◆ **Exercise**:
Go through the entries and transcribe each one exactly, dropping the pictures.

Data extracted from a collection
Segment Open
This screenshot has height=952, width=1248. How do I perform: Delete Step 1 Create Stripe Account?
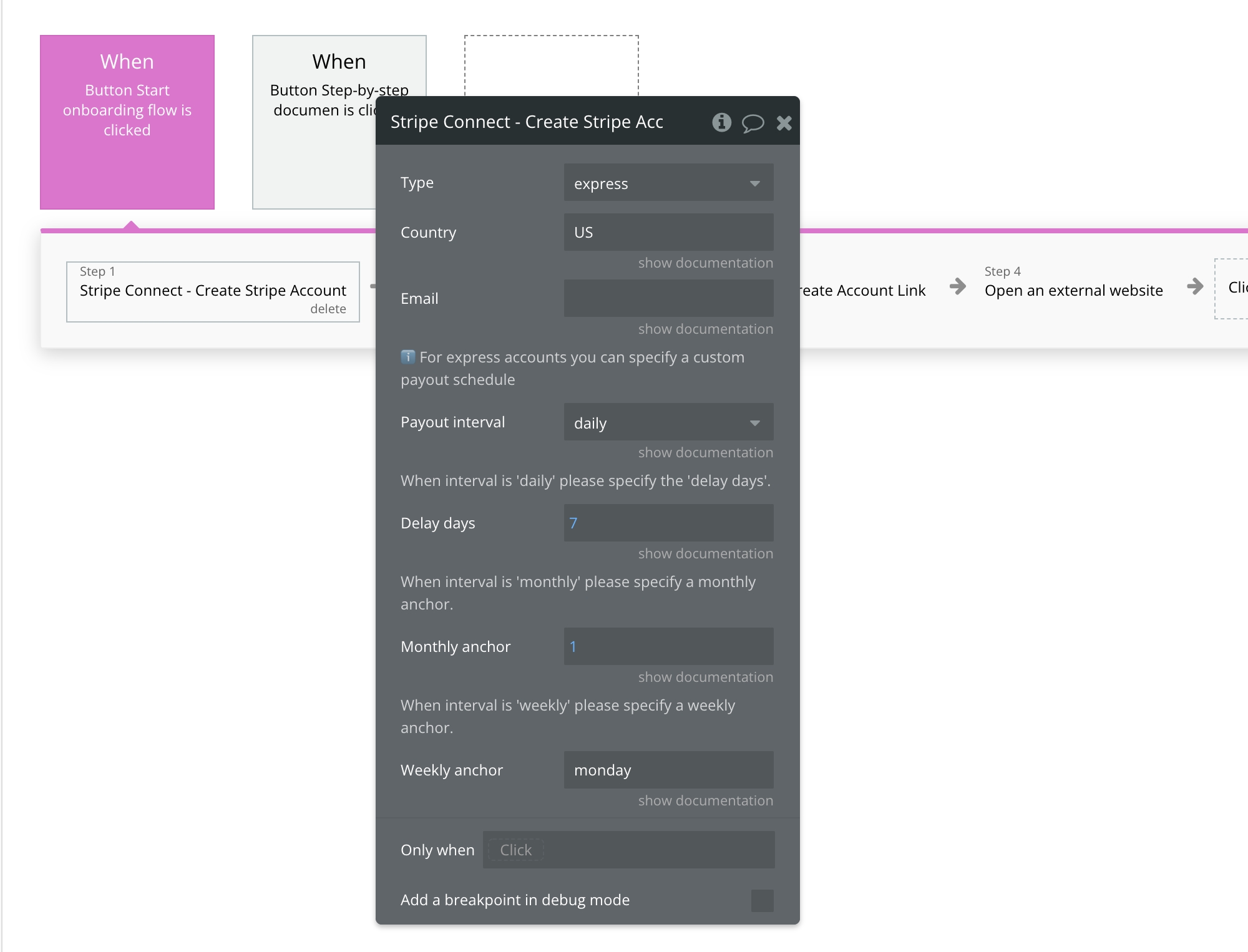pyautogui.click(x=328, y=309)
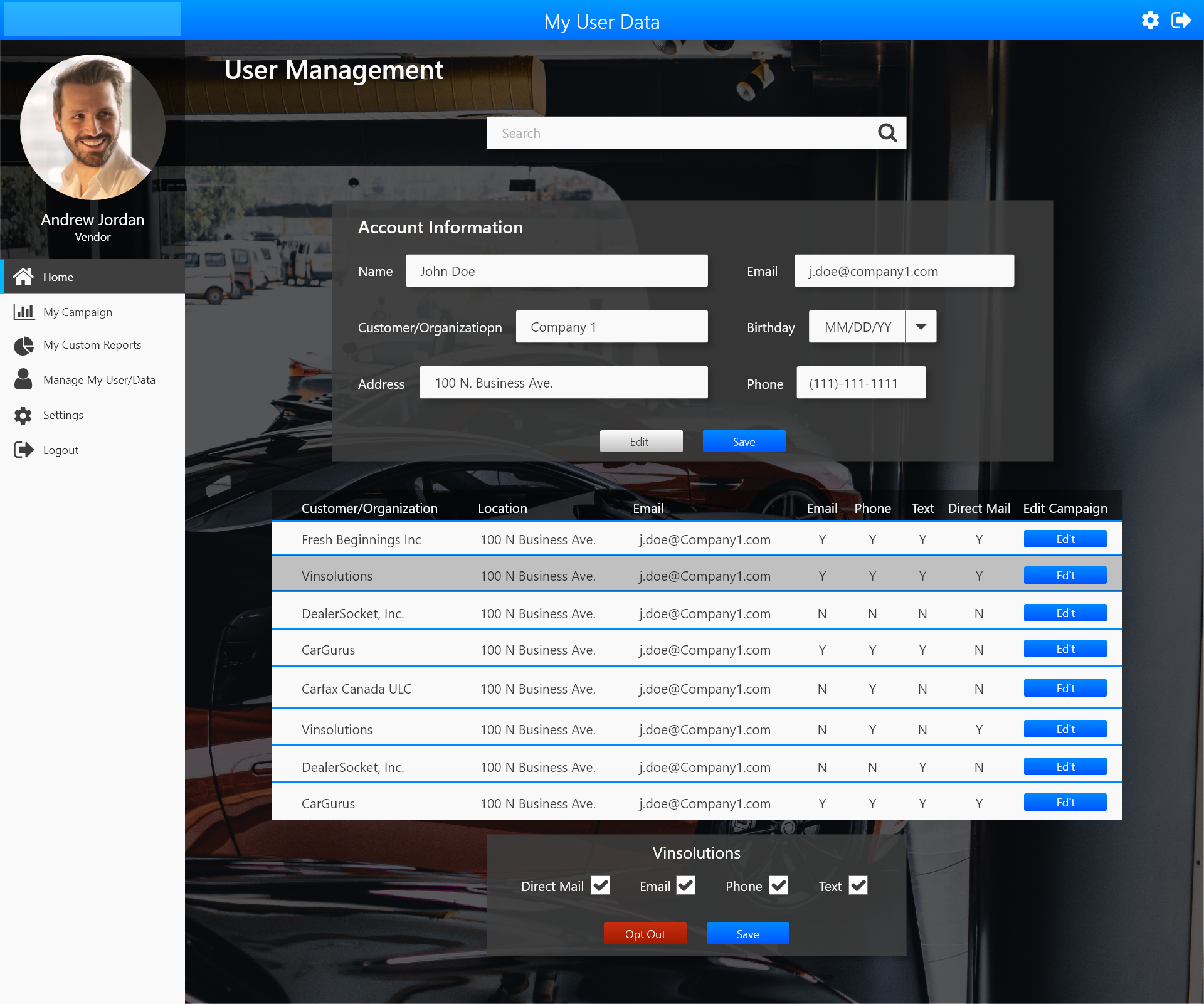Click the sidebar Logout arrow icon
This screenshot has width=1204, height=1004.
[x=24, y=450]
Segment Closed
◆ **Written response**:
This screenshot has height=952, width=1248. How do I perform: Delete Step 1 Create Stripe Account?
pyautogui.click(x=328, y=309)
Click the sidebar Logout arrow icon
This screenshot has width=1204, height=1004.
[x=24, y=450]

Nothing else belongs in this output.